WHAT IS REQUIRED:
Starting at the line that contains "Given: Click the Veränderung berechnen button", quote every line through the end of the entries, word for word, skipping the pictures.

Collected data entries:
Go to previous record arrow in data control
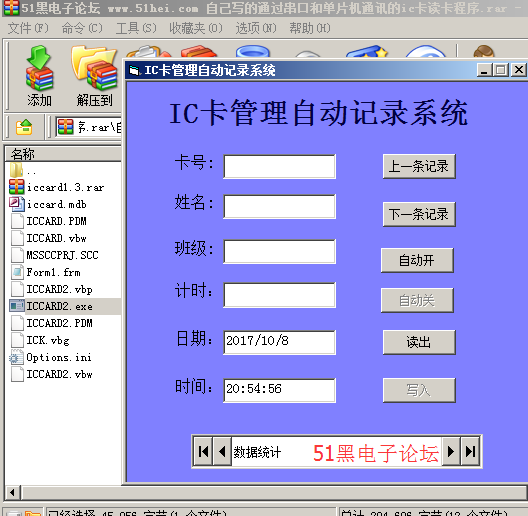 222,451
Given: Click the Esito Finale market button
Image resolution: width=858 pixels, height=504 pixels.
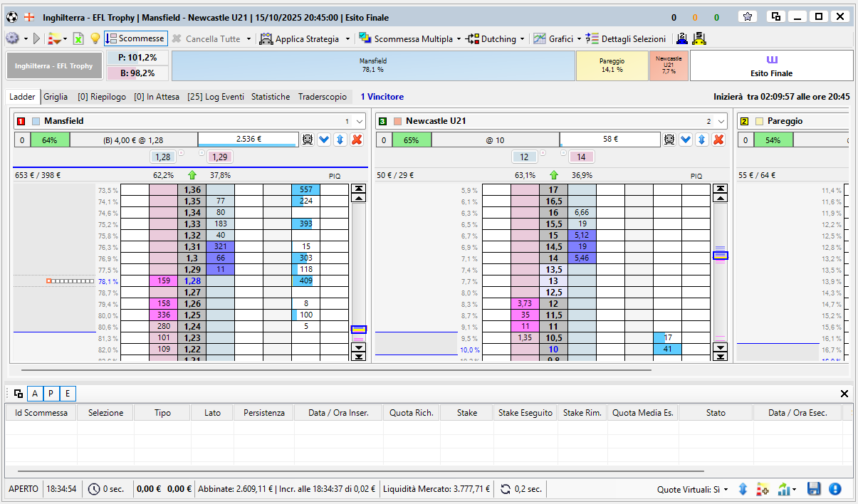Looking at the screenshot, I should point(771,65).
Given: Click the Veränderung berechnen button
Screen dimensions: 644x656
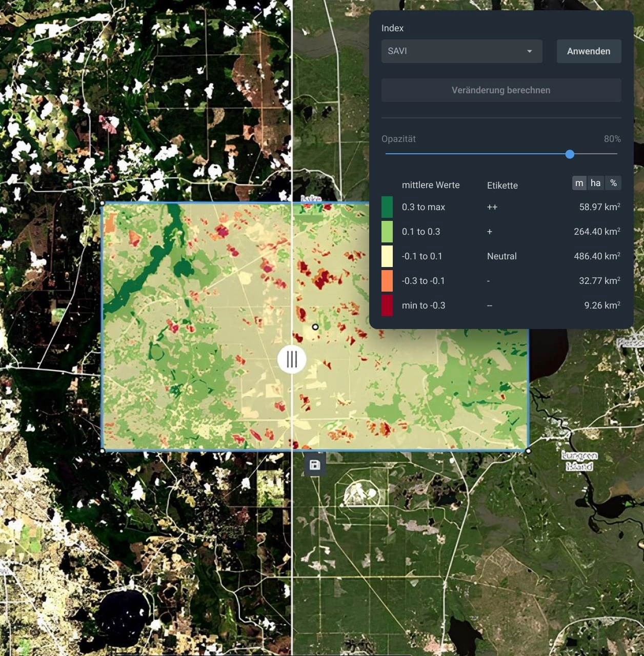Looking at the screenshot, I should click(x=500, y=90).
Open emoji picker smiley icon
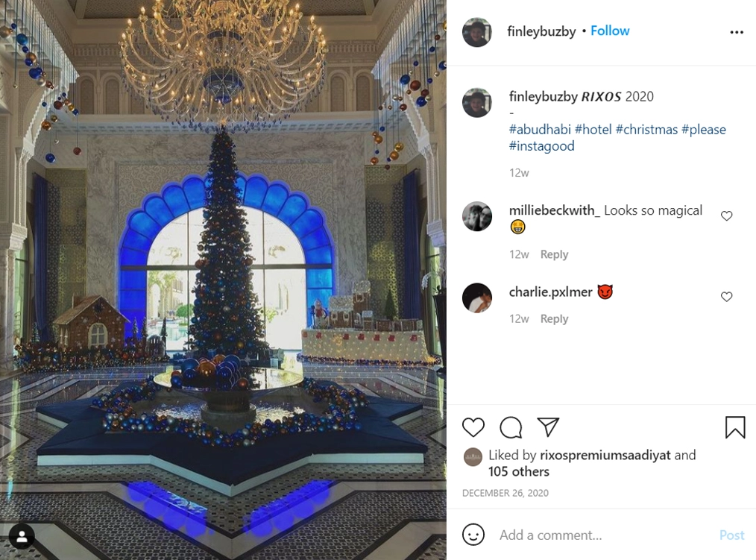This screenshot has height=560, width=756. pos(473,535)
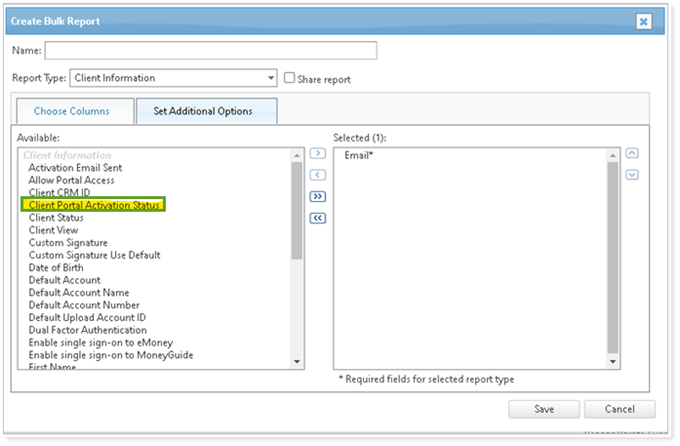Click the move right single arrow button

(318, 154)
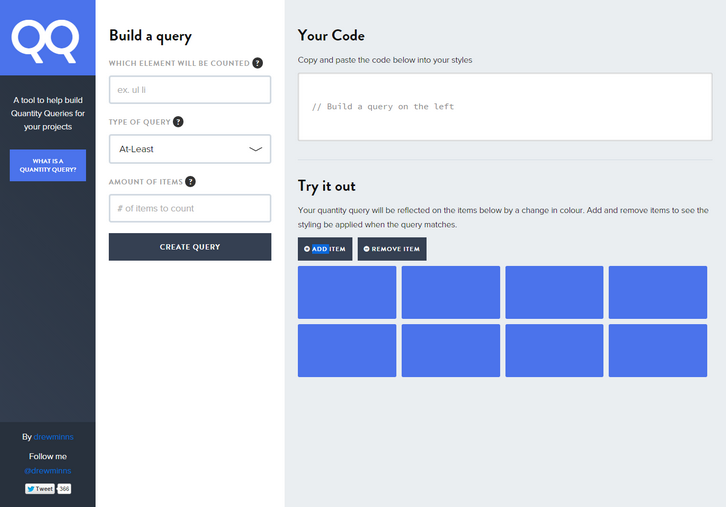This screenshot has width=726, height=507.
Task: Open the What Is a Quantity Query button
Action: click(x=48, y=165)
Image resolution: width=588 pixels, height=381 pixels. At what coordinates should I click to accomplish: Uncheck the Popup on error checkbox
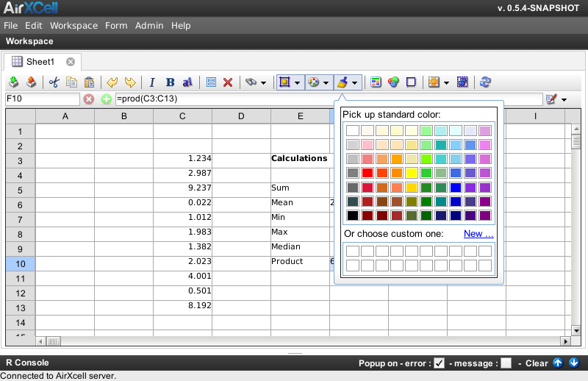[439, 363]
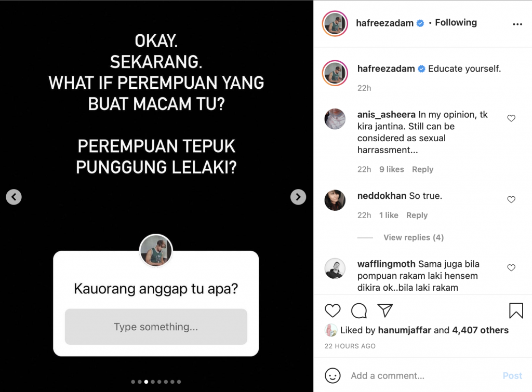Click the Post button
This screenshot has height=392, width=532.
512,376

YOUR SOLUTION:
Given: Click the Veränderung berechnen button
Screen dimensions: 644x656
Looking at the screenshot, I should click(x=500, y=90).
Open emoji picker smiley icon
This screenshot has height=560, width=756. pos(473,535)
Click the move right single arrow button

(318, 154)
This screenshot has width=726, height=507.
Task: Open the What Is a Quantity Query button
Action: click(x=48, y=165)
Image resolution: width=588 pixels, height=381 pixels. At what coordinates should I click to accomplish: Uncheck the Popup on error checkbox
[439, 363]
Click the Post button
This screenshot has height=392, width=532.
512,376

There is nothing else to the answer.